Comme un rituel, et de manière tout à fait exceptionnelle, les sommeliers ont l'autorisation d'arpenter la vigne de Montmartre. (photo JB)
Comme un rituel, et de manière tout à fait exceptionnelle, les sommeliers ont l'autorisation d'arpenter la vigne de Montmartre. (photo JB)

Moment festif de la vie associative, la troisième édition de cette manifestation a permis à plus de quarante vignerons de présenter leurs vins avant une escapade dans la vigne de la Butte.

A Montmartre, ce dimanche 28 avril, à la foule des touristes qui viennent déambuler entre place du Tertre et Sacré-Cœur se sont ajoutés des vignerons et des sommeliers acteurs de la troisième Paulée décalée. Et comme un symbole de l’état d’esprit qui donne le tempo de cette journée, c’est à La bonne franquette, l’un des établissements historiques de ce quartier à part de la Capitale, que l’animation s’est concentrée. « Venue de Meursault et reproduite jusqu’à New York, la paulée devait aussi trouver place à Paris où Montmartre constitue le décor idéal. Mais au-delà de l’image, il s’agit pour nous d’organiser tous les deux ans un événement susceptible de fédérer tous les jeunes sommeliers et de les inciter à venir vers nous », explique Jean-Luc Jamrozik, le président de l’Association de sommeliers de Paris.

Si le vin issu de la vigne de Montmartre occupe une place privilégiée, des vignerons représentant l’ensemble des vignobles français sont également présents. « D’une vingtaine en 2015, ils étaient plus de quarante cette année et nous nous ouvrons également à l’étranger. Cet intérêt croissant s’explique par la possibilité qu’ils ont de rencontrer en quelques heures près de 300 sommeliers, restaurateurs ou cavistes. Nous leur demandons simplement de présenter un millésime jeune et un autre plus évolué ce qui permet à nos visiteurs de comprendre l’évolution dans le temps d’un domaine. » La présence de Stéphane Derenoncourt, « il permet à nos jeunes membres de découvrir le fruit de son travail tant en France qu’à l’international », est aussi un atout. Au même titre que le soutien de prestigieuses maisons de champagne, « nous limitons volontairement leur nombre à cinq ».
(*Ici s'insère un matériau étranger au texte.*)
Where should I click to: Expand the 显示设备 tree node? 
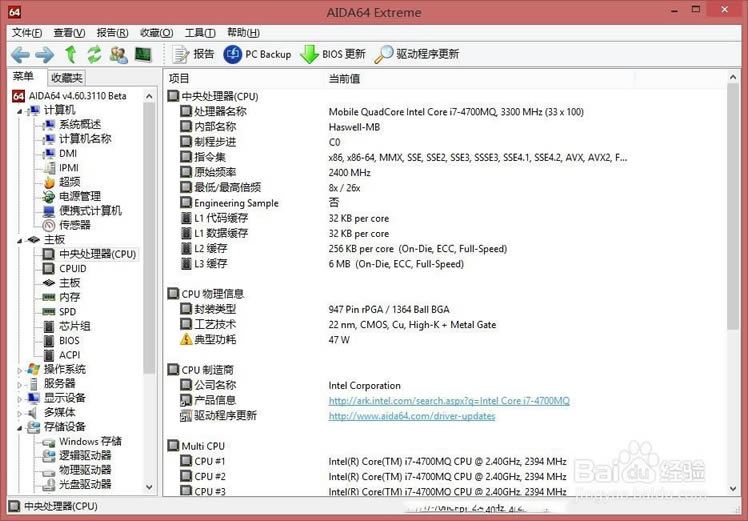(19, 398)
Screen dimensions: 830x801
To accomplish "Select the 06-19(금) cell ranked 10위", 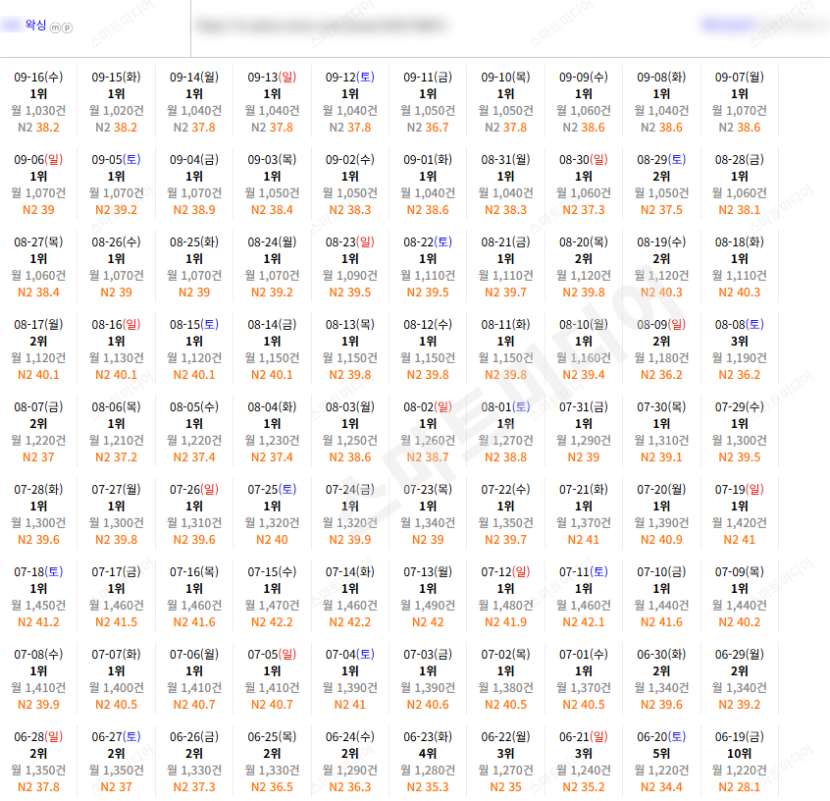I will click(739, 761).
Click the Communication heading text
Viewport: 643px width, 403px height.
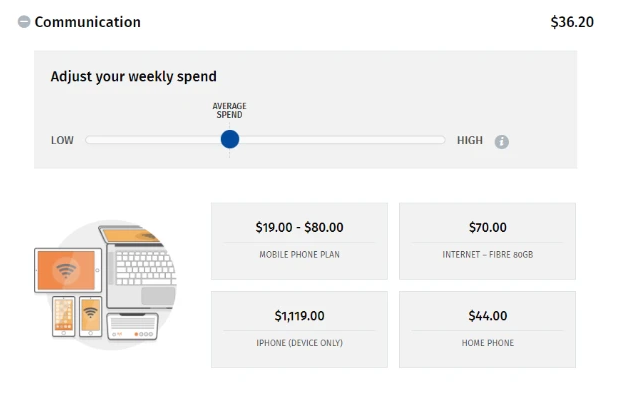[87, 22]
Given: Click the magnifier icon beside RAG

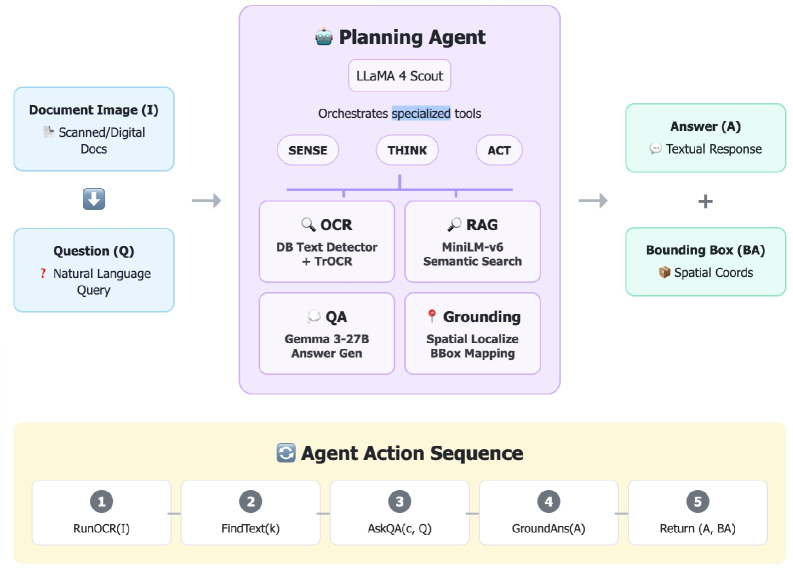Looking at the screenshot, I should (x=455, y=225).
« A Paris, réunir des vignerons comme Lina Pieretti, l’une des marraines de cette édition, Vincent Pinard, ou beaucoup d’autres, semble facile. Mais s’ils nous suivent, au-delà de l’amitié qui peut exister, c’est aussi parce que nous sommes dans une ville qui vend beaucoup de vins… » conclut Jean-Luc Jamrozik. Il sera d’ailleurs dans quelques semaines l’un des hôtes de Terre de vins à l’occasion de la quatrième édition de Sommeliers Dating.